The median age was 70 years (range 23-90) in the MDS group and 75 years (range, 59-89) in the AML group. Approximately 54% of patients in both groups were male.
In the MDS group, 34.0% had ECOG performance score of 0, 56.6% had a score of 1, and 9.4% had a score of 3. Thirty-two (60.4%) patients were high risk and 39.6% were very high risk.
In the AML group, 29.2% of patients had ECOG performance score of 0, 60.4% had a score of 1, and 10.4% had a score of 3. Eighteen (37.5%) of patients had intermediate risk disease and 62.5% had adverse disease.
Brunner said patients with adverse-risk disease were able to achieve durable responses. Mutation data was not available for all patients, but there were 15 patients among those with MDS who had TP53-mutated disease and 33 who had at least 1 European LeukemiaNet (ELN) adverse-risk mutation (TP53, RUNX1, or ASXL1).
ORR for TP53-mutation patients was 71.4% (10/14) including 28.6% who had CR and 14.3% with mCR-HI. For those with ELN mutations, the ORR was 65.6% (21/32) including 25% with CR and 21.9% with mCR. The median DOR was 21.5 months (95% CI, 6.7-NE) and 16.1 months (95% CI, 6.7-NE), respectively.
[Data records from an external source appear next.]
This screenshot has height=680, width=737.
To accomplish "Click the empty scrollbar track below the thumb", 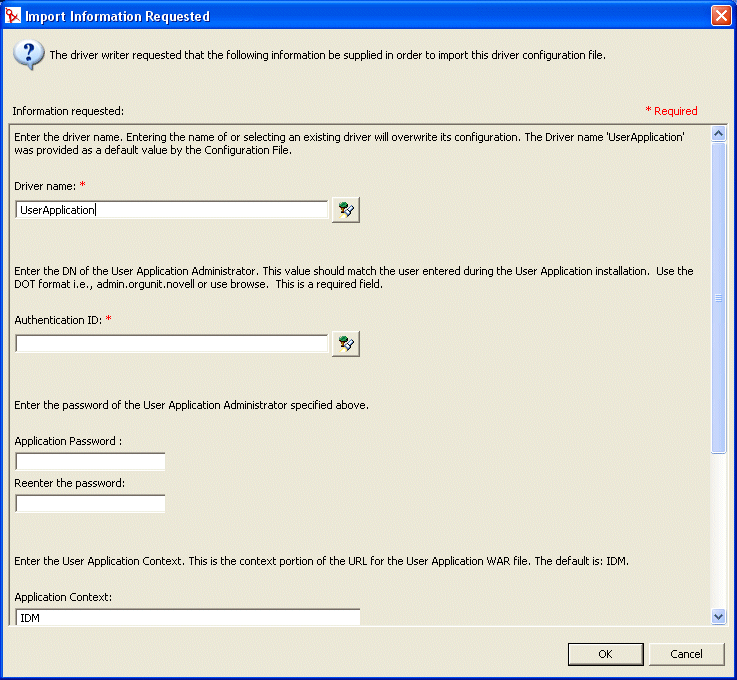I will [x=717, y=530].
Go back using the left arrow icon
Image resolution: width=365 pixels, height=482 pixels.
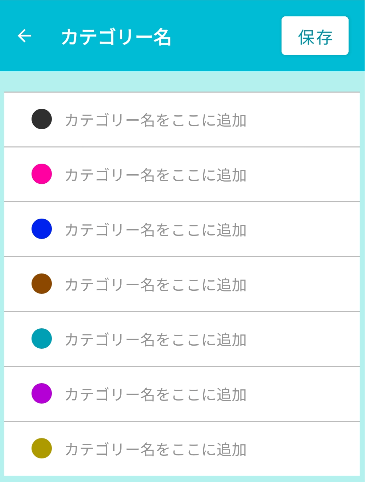click(x=24, y=36)
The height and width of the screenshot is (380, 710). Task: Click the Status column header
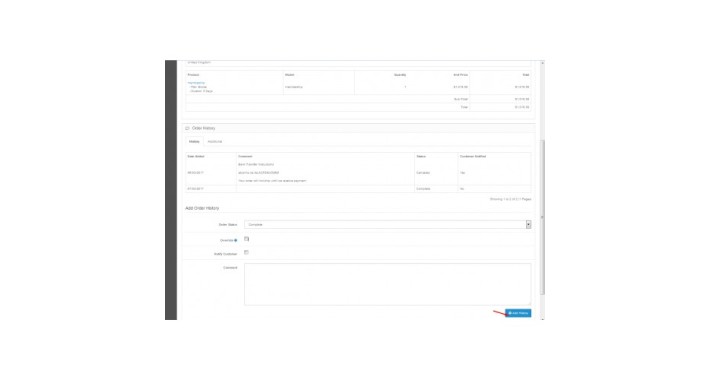pyautogui.click(x=421, y=156)
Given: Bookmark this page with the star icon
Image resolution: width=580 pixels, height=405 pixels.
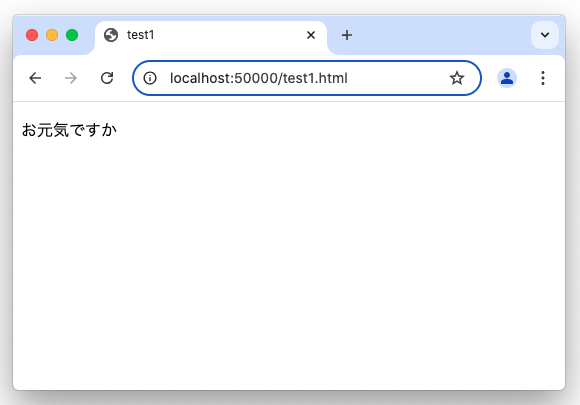Looking at the screenshot, I should [457, 78].
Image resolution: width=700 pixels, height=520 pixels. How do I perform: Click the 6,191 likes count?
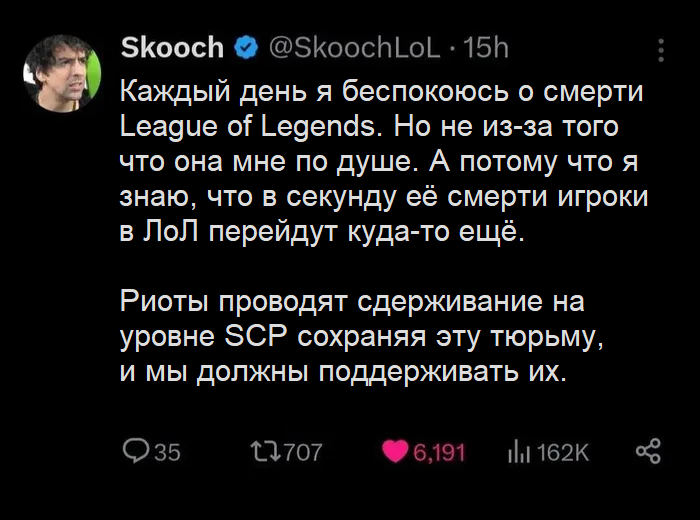(x=438, y=453)
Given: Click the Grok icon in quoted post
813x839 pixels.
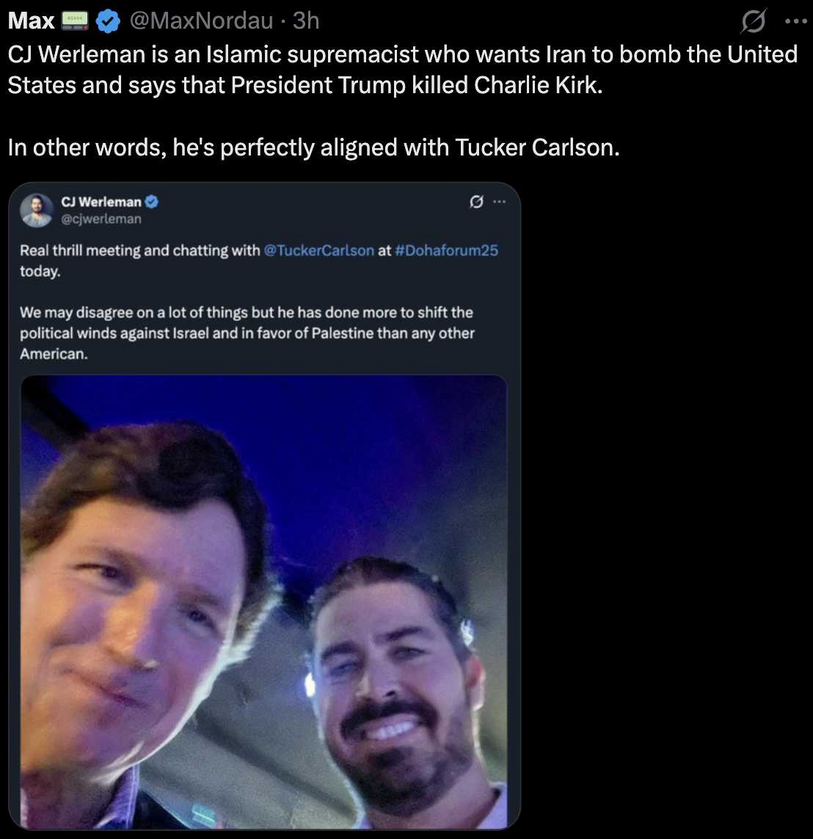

Among patients with TP53-mutated AML, the ORR was 40% (2/5) with 20% achieving CR and 20% with CRi. The median DOR was 6.4 months (95% CI, 4.2-NE). For those with ELN mutations, the ORR was 53.8% (7/13) including 38.5% with CR and 7.7% with CRi. The median DOR in this group was 12.6 months (95% CI, 1.3-NE).
“It’s a small number of patients, but the median duration of response was reasonably consistent [and] longer than we might have hoped for,” Brunner said.
Brunner said adverse events (AEs) were consistent with what investigators have observed with HMA alone. Overall, 1% (1/101) of patients had dose modification and 38% (38/101) had dose interruptions due to AEs. One patient with neutropenic colitis suspected to be related to study treatment died of septic shock.
Nine (17%) patients the MDS arm remain on treatment. Forty-four (83%) have discontinued treatment, primarily for progression (30.2%) or stem cell transplant (24.5%).
No patients discontinued due to AEs. Investigators observed no dose limiting toxicities related to study treatment or grade 3 or higher adverse events (AEs).
Two patients with AML remain on trial. Of the 46 (95.8%) who have discontinued, most did so due to progression (60.4%) or physician’s decision (16.7%). No patient in this group proceeded to stem cell transplant.
Three patients discontinued due to AEs. Investigators observed 1 dose limiting toxicity and 1 AE related to study treatment. Investigators observed 1 incidence each of grade 3 peripheral neuropathy, colitis, encephalopathy, hemophagocytic lymphohistocytosis, hepatitis, hypothyroidism, and immune-mediated lung disease.